Мерзавец Эрик. Гнусный мерзавец. Сбежал и оставил её в одиночестве среди снегов. Кстати, и в кино она с тех пор, как осталась одна, не ходила. Ну, сейчас это и необязательно, как бы. Можно посмотреть и дома.
Она взглянула на мигающую лампочку. Если бы Эрик был здесь, он бы точно знал, в чём причина.
***
Линн развалилась на обтянутом цветочным гобеленом диване с гнутыми ножками и листала проспект с рекламой отеля. В пределах досягаемости ничего интереснее не нашлось. На стеллаже в дальнем углу выстроилось с полсотни книг — библиотека для постояльцев. Среди глупых любовных романов попадались ничего так детективчики и даже что-то про маньяков. Интересно, кто притащил на полку художественно обработанную биографию Вермонтского Свежевателя?
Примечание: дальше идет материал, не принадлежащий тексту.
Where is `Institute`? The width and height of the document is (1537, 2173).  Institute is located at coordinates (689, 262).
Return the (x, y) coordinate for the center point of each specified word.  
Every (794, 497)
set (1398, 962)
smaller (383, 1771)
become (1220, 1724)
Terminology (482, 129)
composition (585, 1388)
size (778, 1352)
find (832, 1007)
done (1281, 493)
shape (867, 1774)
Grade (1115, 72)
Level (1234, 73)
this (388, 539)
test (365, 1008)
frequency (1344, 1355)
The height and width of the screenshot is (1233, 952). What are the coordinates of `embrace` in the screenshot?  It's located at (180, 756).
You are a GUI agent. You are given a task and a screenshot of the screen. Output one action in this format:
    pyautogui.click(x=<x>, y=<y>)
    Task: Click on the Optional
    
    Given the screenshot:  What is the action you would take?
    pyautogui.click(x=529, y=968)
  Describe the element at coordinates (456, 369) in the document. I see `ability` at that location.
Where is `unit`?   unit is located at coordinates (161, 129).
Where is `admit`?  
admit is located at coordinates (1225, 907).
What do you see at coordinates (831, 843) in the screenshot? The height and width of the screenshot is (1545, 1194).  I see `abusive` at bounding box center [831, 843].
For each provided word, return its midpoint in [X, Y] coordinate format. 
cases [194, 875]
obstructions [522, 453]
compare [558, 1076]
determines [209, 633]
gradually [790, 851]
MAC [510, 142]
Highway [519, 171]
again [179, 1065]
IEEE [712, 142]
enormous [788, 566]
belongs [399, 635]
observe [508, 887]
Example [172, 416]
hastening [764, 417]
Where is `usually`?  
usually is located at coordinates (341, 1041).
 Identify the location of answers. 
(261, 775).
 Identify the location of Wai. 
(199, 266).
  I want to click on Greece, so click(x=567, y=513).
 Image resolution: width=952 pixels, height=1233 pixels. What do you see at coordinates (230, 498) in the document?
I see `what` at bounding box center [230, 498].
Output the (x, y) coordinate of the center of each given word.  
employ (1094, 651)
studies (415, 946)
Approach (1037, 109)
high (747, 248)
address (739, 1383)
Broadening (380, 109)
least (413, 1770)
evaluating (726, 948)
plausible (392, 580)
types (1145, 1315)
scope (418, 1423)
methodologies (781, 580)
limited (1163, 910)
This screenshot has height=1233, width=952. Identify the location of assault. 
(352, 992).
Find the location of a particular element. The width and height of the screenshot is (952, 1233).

То-то кому-то будет по кайфу читать такое на ночь, сидя в глуши и глядя в окно на замёрзшее озеро. Вставать за книжкой было лень. Поэтому Линн в пятый раз разглядывала фотографии горных склонов и еды — блюд, предлагаемых рестораном, расположенным возле центральной площади. На фото и гора, и ресторан выглядели незнакомыми и стильными. Такое место, куда она и сама бы, может, захотела поехать — если б только не жила рядом и не знала, каковы они в реальности.
Трудиться — поливать цветы и полировать несколько поверхностей в холле — она закончила ещё час назад. Ехать домой совершенно не хотелось. Мать с виду была ничего, но явно без конца варилась в мыслях об отце. На этой почве её то охватывала топорная заботливость — неуклюже потрепать Линн по плечу, вдруг упомянуть что-то, триста лет назад бывшее, например, как они пытались покрасить веранду, то впадала в ступор. Ожесточённо молчала, взбивая яйца для омлета, драя плиту, натягивая сапоги.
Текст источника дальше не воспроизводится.